Citation : 2022 Latest Caselaw 3670 Cal
Judgement Date : 29 June, 2022
30 29.06.2022
PA (P. Adak)
MAT No. 613 of 2022
With
CAN 1 of 2022
Vedica Computer Private Limited & Anr.
Vs.
Kotak Mahindra Bank & Ors.
Mr. Souritro Ganguly,
Ms. Stuti Baid, Advocates
... for the appellants
Mr. Anuj Singh,
Mr. Ashok Kumar Singh,
Ms. Niharika Singh,
Ms. Shubhangini Singh,
Mr. Amar Agarwal
Ms. Trinisha De, Advocates
...for the respondents
By this appeal, the petitioner has challenged the
order dated 30th of March, 2022 whereby WPA 4978 of
2022 has been dismissed by the learned Single Judge.

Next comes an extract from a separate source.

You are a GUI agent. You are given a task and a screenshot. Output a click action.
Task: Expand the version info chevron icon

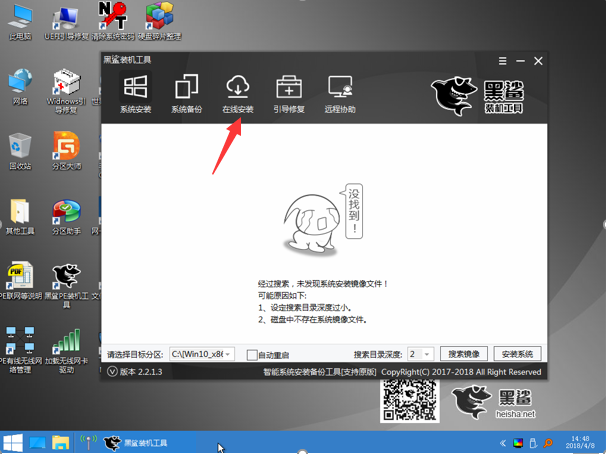pyautogui.click(x=112, y=372)
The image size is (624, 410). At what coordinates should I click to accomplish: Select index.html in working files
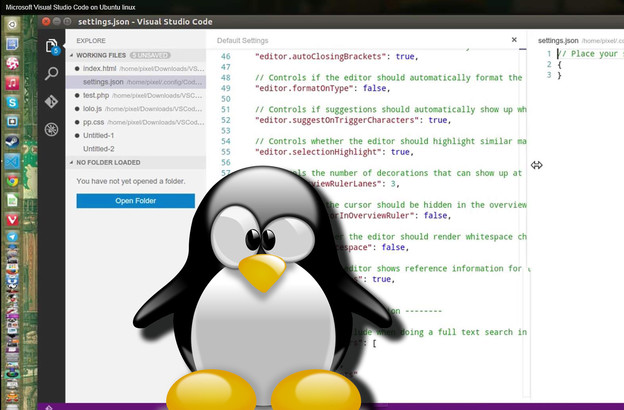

The appellant had filed the writ petition before the
learned Single Judge with the plea that initially an
overdraft facility was sanctioned by the respondent
Kotak Mahindra Bank vide agreement dated 27.03.2015
thereafter the OD of limit was increased from time to
time but the respondent bank had arbitrarily revised and
reduced the limit which resulted into higher rate of
interest. Aggrieved with the said action, the writ petition
was filed.
Learned Single Judge, in the impugned order, has
found that the respondent Kotak Mahindra Bank is not
the State within the meaning of Article 12 of the
Constitution and that there are disputed questions of
fact under the private contract which cannot be gone
into in the writ jurisdiction.
Submission of learned Counsel for the appellant is
that the writ petition against the private bank is
maintainable and in support of his submission he has
placed reliance upon the judgment of the Hon'ble
Supreme Court in the matter of Ramesh Ahluwalia vs.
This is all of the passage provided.